Текст документа:
^^^^^^^^^^^^^^^^

Возвращение к Скарлетт. Дорога в Тару, стр. 65

Маргарет Бох вскрывала и сортировала всю почту, и потому письма с причудами или просьбами дать денег до Пегги не доходили. Но вся остальная корреспонденция шла ей на стол, и на большую часть писем она отвечала лично. Она никогда не любила диктовку, и как только с глазами у нее стало получше, Пегги умудрялась писать до сотни ответов в неделю, всегда на машинке и под «копирку». При этом часто бывало так, что на короткие записки своих фанатов она отвечала обстоятельными многостраничными посланиями, в которых, как правило, содержалось намного больше сведений о ней самой и о романе, чем ее почитатель желал поначалу узнать. И хотя Стефенс был ее юристом, на множество деловых писем Пегги также отвечала сама.

Трудно было не утонуть в этом неудержимом потоке, и попытка сделать это обрекала безумца на каторжный труд. Например, в одном только сентябре Пегги пишет шестнадцати руководителям издательства Макмиллана довольно запутанные и сложные письма по таким вопросам, как права на издания за рубежом, реклама, оплата, книги с автографом, снабжая свои письма еще и советами для тех, кто страдает артритом. Самое короткое из этих посланий — на двух страницах, а встречались письма и на девяти страницах убористого текста, напечатанного через один интервал.

^^^^^^^^^^^^^^^^

Содержимое набора данных:
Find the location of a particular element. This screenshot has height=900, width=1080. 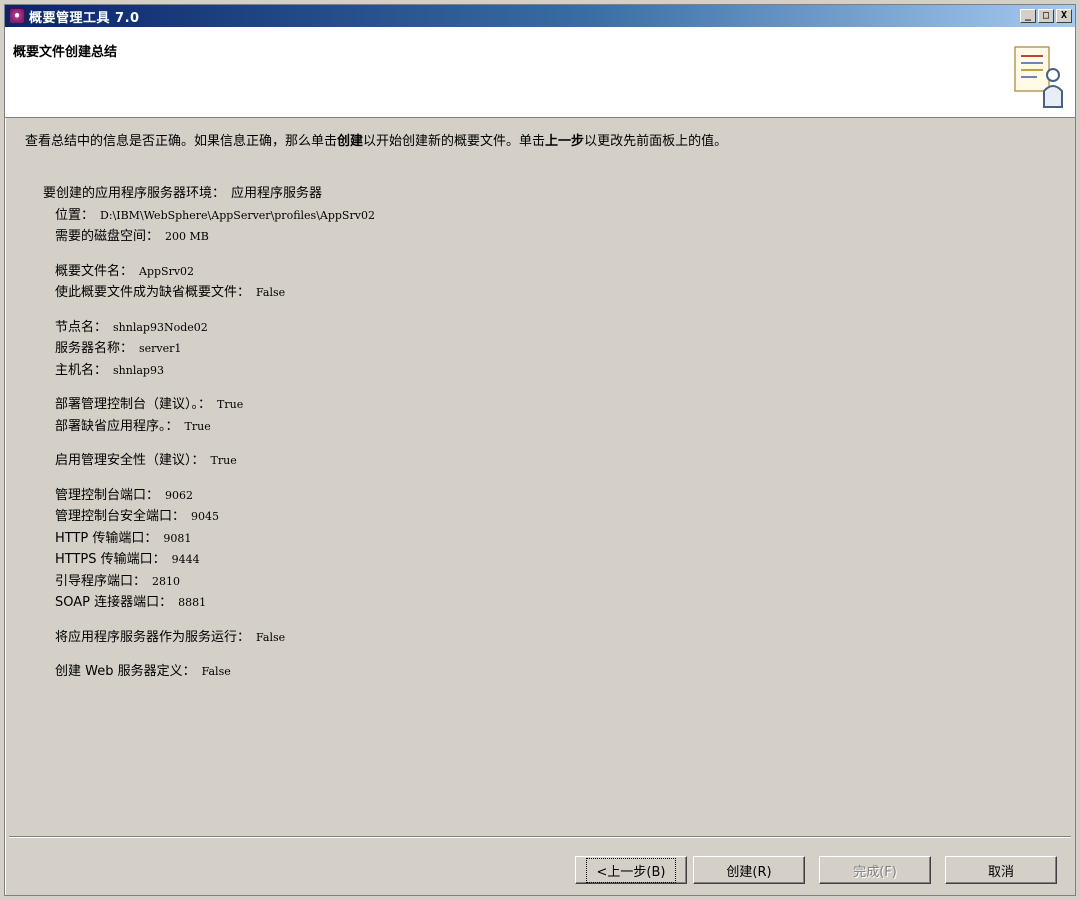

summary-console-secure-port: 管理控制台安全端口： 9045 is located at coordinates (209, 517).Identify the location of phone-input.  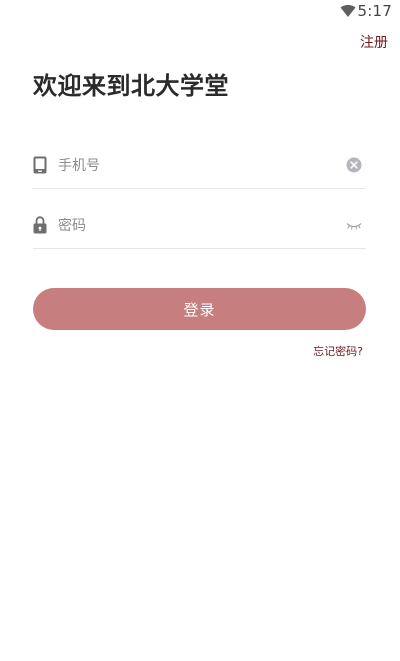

^^^^^^^^^^^^^^^^

Задания:
**a.** Перечислите темы писем Пегги руководителям издательства Макмиллана, которые названы в тексте о переписке Пегги.
**b.** Пожалуйста, продолжите текст о переписке Пегги после его последнего предложения.

Ответы по номерам:
**a.** Права на издания за рубежом, реклама, оплата, книги с автографом.

**b.**
Джон продолжал вести всю переписку с родными, а Пегги писала семьям Грэнберри и Брискелей. Приходило по почте и очень много книг, на которых она должна была поставить свой автограф. Так, в сентябре она получила больше тысячи писем от поклонников романа и две сотни книг, которые ей пришлось подписать и отправить обратно.

В качестве оправдания за задержку с ответами она почти всегда использовала тему своего слабого здоровья. Сотни совершенно незнакомых людей, написавших ей, оповещались о том, что Пегги вынуждена пребывать в темной комнате с черной повязкой на глазах, что, конечно же, не позволяет ей отвечать на письма сразу. И именно в это время Луэлла Парсонс, ведущая колонки светской хроники в одном из голливудских изданий, сообщила, что Пегги «ослепла».

«Я не ослепла и не намерена это делать», — в негодовании пишет Пегги. Теперь, когда она стала знаменитой, все обстоятельства ее личной жизни становились зерном, предназначенным для мельницы сплетен и слухов. И вот в начале сентября — опять новость, «Джон Марш, — сообщалось в одном из голливудских изданий, — пережил нервный шок от бомбежек во время войны и теперь страдает нервным расстройством».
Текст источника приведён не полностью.